Seizure and Survival

Other studies have reported that seizures at presentation may correlate with improved survival in LGG patients.2,6,9,24 The mechanism of this potential correlation is believed to be multifactorial, related to earlier recognition of tumor (detection bias), the slow growth of LGG, as well as association with IDH mutation and seizures.6,14,19 However, we did not find a significant survival benefit based on history of seizure at presentation in our study.

Our study is one of the few studies that investigated the influence of the WHO 2016 classification of glioma and seizure in LGG; 15,21 compared to the study by Robert et al15 and Ius and colleagues,21 our study has the largest number of patients with molecular testing and subsequent reclassification based on the WHO 2016 classification (n = 254 vs n = 63 and n = 155, respectively). Our study highlights the inconsistencies of available data and the complexity of glioma-related epilepsy.
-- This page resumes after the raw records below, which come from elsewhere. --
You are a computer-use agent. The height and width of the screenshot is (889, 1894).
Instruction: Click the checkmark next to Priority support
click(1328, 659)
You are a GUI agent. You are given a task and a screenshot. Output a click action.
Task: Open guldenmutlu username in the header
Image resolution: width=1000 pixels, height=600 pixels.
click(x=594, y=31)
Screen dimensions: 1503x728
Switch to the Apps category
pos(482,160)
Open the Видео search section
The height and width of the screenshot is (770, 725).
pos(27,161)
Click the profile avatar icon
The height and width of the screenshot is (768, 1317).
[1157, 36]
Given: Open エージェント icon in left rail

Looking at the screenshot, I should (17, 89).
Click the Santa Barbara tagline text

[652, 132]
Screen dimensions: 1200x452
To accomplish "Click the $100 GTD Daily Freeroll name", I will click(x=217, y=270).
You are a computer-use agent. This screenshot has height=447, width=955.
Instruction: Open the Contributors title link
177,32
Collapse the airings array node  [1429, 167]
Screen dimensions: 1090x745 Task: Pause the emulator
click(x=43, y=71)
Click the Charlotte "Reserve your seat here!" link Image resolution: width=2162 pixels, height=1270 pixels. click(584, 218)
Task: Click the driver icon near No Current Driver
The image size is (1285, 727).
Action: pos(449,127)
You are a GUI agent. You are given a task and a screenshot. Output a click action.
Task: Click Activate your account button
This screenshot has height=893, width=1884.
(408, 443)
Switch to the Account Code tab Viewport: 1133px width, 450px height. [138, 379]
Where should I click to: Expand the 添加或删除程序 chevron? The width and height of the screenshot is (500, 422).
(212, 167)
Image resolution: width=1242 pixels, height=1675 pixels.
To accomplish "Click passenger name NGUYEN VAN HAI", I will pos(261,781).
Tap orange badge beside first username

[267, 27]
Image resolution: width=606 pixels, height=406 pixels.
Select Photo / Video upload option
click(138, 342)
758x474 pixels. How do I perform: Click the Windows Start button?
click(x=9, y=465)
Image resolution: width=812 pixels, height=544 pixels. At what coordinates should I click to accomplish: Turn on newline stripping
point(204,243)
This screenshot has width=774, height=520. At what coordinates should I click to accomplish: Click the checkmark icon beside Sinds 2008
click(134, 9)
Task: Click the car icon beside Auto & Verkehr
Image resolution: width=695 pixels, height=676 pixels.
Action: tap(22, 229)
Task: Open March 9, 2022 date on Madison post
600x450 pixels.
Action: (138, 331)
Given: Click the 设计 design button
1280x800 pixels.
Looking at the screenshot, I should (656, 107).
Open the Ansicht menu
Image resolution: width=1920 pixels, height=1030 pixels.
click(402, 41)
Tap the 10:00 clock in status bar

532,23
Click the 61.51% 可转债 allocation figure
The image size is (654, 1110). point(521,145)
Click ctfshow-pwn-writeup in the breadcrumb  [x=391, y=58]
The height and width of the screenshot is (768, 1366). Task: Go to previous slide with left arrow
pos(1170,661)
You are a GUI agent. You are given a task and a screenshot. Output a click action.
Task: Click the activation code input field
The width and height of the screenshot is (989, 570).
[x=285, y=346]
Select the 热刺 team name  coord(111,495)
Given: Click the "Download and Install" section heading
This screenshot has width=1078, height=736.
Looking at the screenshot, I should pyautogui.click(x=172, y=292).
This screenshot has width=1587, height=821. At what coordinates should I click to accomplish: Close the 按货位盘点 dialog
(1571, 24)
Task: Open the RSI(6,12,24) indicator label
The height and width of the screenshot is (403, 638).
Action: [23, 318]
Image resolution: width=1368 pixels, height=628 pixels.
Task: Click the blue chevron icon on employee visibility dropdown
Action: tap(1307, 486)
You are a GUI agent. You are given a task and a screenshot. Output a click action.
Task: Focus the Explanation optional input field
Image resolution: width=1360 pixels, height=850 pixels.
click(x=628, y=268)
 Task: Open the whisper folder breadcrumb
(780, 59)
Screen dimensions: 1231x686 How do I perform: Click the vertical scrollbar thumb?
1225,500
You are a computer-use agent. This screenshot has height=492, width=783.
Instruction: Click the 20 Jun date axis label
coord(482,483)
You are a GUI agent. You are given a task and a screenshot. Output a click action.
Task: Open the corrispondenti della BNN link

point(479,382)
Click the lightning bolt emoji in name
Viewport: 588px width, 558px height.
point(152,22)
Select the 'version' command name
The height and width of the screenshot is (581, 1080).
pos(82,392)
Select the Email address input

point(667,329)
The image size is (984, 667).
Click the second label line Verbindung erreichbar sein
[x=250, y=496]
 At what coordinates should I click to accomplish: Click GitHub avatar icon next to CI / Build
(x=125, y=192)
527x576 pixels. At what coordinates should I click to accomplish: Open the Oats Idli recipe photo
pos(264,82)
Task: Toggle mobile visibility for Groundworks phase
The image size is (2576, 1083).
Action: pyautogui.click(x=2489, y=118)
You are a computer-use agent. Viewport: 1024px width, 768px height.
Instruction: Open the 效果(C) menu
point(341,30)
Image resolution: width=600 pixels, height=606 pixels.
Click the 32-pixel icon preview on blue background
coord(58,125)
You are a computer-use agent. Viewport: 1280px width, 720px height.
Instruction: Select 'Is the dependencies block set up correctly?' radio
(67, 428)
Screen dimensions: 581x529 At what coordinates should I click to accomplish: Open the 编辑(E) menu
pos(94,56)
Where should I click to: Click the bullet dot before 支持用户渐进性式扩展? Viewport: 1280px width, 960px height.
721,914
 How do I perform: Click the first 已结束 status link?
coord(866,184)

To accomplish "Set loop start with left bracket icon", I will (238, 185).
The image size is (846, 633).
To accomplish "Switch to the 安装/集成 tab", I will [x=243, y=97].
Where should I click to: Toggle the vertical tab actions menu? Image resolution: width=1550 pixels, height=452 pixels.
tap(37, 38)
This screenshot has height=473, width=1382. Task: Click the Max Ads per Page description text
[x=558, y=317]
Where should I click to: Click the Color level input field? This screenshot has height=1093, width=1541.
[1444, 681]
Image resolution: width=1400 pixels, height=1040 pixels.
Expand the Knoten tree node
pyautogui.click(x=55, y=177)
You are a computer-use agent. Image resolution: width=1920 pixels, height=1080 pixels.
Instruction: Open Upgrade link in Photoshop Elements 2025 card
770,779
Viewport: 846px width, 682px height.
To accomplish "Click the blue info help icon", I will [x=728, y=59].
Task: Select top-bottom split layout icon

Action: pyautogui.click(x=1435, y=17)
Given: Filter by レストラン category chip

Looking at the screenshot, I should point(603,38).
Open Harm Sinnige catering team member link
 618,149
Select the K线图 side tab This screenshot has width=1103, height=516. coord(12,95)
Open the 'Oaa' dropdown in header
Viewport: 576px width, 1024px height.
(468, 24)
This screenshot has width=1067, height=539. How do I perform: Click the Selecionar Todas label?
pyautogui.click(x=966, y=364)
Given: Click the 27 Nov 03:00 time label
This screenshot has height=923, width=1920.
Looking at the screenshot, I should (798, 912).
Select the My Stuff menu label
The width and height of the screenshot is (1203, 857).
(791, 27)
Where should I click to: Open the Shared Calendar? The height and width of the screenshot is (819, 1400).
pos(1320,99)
A prospective, larger-population study of LGG patients diagnosed according to the up-to-date WHO 2016 classification is important to better understand and identify the links between epilepsy and LGG, thus allowing an individualized treatment approach based on the patient’s risk factors.

Our study has several limitations, including retrospective analysis and some missing molecular data in a subset of patients. The lack of statistical significance of multiple factors on univariate analysis may reflect reduced statistical power from a moderately sized study population. Our study did not address the influence of tumor volume, radiation therapy, and chemotherapy on seizure control, as well as the association between uncontrolled seizure and tumor recurrence. Owing to the limitation of the retrospective nature of this study, the widely used Engel Epilepsy Surgical Outcome Scale was not used to define the seizure outcome after surgery.25

Conclusion

Our study confirms that seizures are common in patients with LGG prior to diagnosis, and almost half of patients develop intractable seizures throughout their disease course. A trend in higher preoperative seizure occurrence in IDH-mutated LGG patients is noted, consistent with previous data. Contrary to most data, age, temporal location, and the updated WHO 2016 integrated classification did not predict seizure development or outcome in our series. We describe an unanticipated association between male sex and seizure risk in LGG patients found in one other study2 warranting further investigation on the possible molecular bases of sex differences in the epileptogenesis in LGG. A larger, multicenter prospective study is essential to identify clinical factors and histopathologic and molecular markers that can predict seizure risk in patients with LGG. Determination of possible links between histopathologic and molecular markers and epilepsy remains a vital importance in the effective management of epilepsy in LGG patients.

Funding

None declared.

Conflict of interest statement. None declared.